Maybe "_ lists all the start-symbols which we support parsing".

clang-tools-extra/pseudo/tool/ClangPseudo.cpp
46

-start-symbol might be more common

62

nit: just findNonterminal()? rather than echoing the type

This revision is now accepted and ready to land.May 9 2022, 12:16 PM
hokein updated this revision to Diff 428479.May 10 2022, 1:14 PM
hokein marked 3 inline comments as done.
  • adress comments
  • rename TargetSymbol -> StartSymbol
  • don't use StartSymbol for "_", rename and update a few occurrences
  • move findNonterminal to Grammar.h since it is used in various places
hokein marked 3 inline comments as done.May 10 2022, 1:18 PM
hokein added inline comments.
clang-tools-extra/pseudo/include/clang-pseudo/GLR.h
125

I'd like to call it start symbol as well, it is clearer.
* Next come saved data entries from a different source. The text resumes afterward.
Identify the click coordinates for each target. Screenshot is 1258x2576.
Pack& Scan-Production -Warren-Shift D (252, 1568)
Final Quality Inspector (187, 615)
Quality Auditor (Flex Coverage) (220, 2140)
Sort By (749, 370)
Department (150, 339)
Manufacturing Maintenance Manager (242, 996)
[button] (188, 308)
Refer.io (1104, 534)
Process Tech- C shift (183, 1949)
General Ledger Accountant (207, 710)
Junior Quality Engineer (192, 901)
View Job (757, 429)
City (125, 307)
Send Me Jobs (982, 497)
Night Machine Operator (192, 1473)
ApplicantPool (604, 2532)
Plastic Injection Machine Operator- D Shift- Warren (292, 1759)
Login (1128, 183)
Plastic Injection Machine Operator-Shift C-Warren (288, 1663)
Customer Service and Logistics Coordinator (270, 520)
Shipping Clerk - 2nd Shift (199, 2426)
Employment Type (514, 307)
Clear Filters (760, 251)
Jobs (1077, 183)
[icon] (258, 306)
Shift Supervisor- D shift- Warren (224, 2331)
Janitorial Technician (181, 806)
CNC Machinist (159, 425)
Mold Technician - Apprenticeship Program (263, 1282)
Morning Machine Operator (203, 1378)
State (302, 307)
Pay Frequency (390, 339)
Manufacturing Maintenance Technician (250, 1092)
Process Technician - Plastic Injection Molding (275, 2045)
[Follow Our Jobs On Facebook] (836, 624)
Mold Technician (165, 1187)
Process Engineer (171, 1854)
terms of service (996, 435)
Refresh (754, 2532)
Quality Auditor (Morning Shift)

The only downside is that we're diverging from the standard LR literature (_ is the start symbol of the augmented grammar). We need a name for the symbol _, I rename the Grammar::startSymbol to Grammar::underscore (or even _?), please take a look on this patch again.

clang-tools-extra/pseudo/include/clang-pseudo/Grammar.h
192

it is unfortunate that we put this function in the Grammar.h. This could be avoided when we have the generated enum grammar type, but we are not there yet...
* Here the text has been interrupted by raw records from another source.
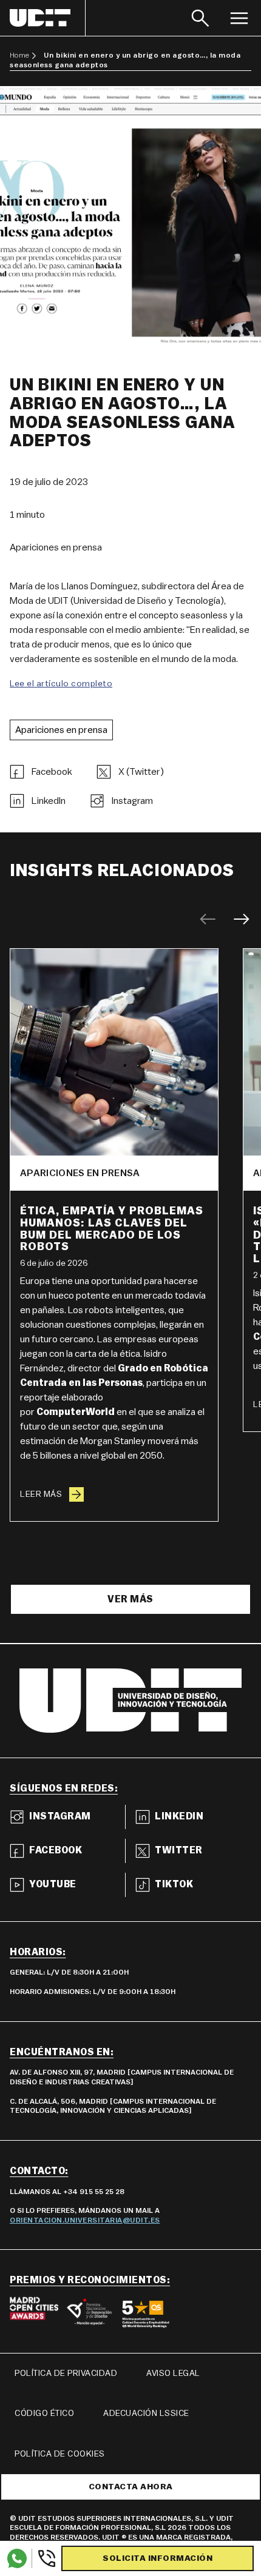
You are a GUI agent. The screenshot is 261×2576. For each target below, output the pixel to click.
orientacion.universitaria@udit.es (85, 2220)
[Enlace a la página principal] (48, 18)
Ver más (130, 1599)
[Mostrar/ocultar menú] (239, 18)
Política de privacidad (66, 2373)
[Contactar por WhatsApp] (17, 2558)
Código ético (44, 2413)
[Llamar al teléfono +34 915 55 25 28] (44, 2558)
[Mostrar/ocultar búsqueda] (200, 18)
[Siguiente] (241, 919)
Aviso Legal (173, 2373)
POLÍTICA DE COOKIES (60, 2454)
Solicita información (157, 2558)
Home (19, 55)
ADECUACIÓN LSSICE (146, 2413)
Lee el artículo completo (61, 684)
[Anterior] (207, 919)
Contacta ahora (131, 2487)
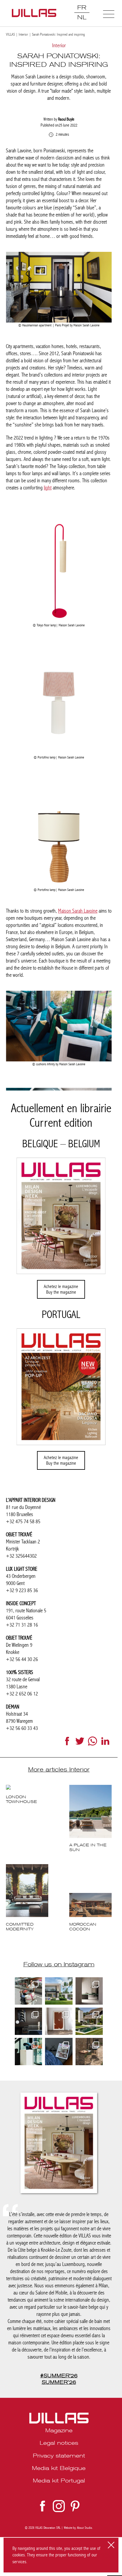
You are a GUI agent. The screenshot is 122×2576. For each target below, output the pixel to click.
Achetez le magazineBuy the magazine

hokein updated this revision to Diff 428634.May 11 2022, 5:32 AM

add a comment in cxx.bnf explaining why not making all nonterminals as start symbol by default.

Would including *every* nonterminal as a start symbol would blow the size up a bit?
This would eliminate some complexity in the interface.
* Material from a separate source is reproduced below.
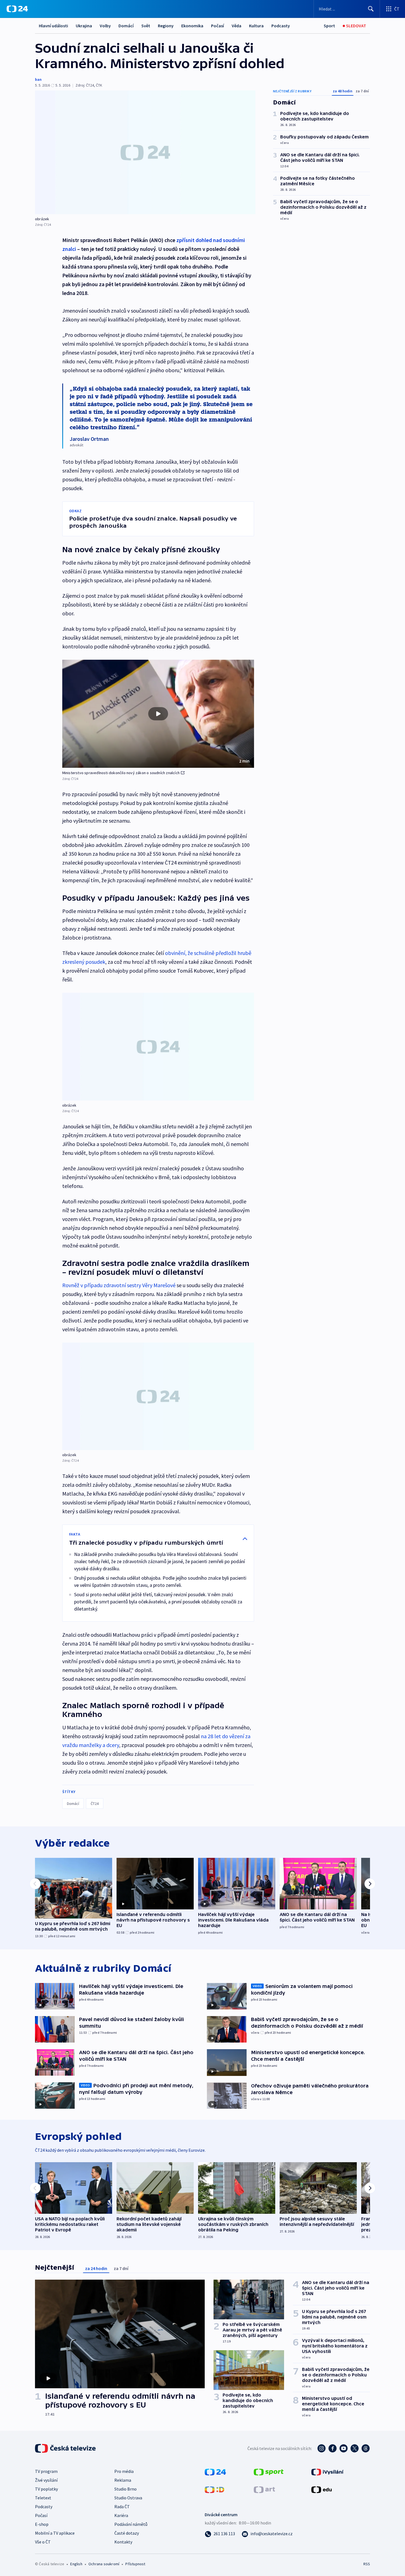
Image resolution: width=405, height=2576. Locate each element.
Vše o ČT (43, 2542)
This does increase the size, some datapoints:

  • ~240 start symbols
  • number of states: 1.4K -> 2K
  • number of actions: 83K -> 96K
  • size of table(bytes): 334K -> 388K

As discussed, the benefit is not obvious, let's leave it out now and revisit it when needed (added a comment in the cxx.bnf).

sammccall accepted this revision.May 11 2022, 10:40 AM
sammccall added inline comments.
clang-tools-extra/pseudo/include/clang-pseudo/Grammar.h
192

This doesn't seem so bad to me, but I'd prefer it to be a method on Grammar I think - callers like the ones in the benchmark shouldn't have to worry about the GrammarTable object.

clang-tools-extra/pseudo/tool/ClangPseudo.cpp
118

this means if you pass --start-symbol=typo we'll hit an assertion

I think findNonterminal should probably return Optional instead?

hokein updated this revision to Diff 429645.May 16 2022, 1:33 AM

move the findNonterminal to Grammar.

This revision was landed with ongoing or failed builds.May 16 2022, 1:38 AM
This revision was automatically updated to reflect the committed changes.
hokein marked 2 inline comments as done.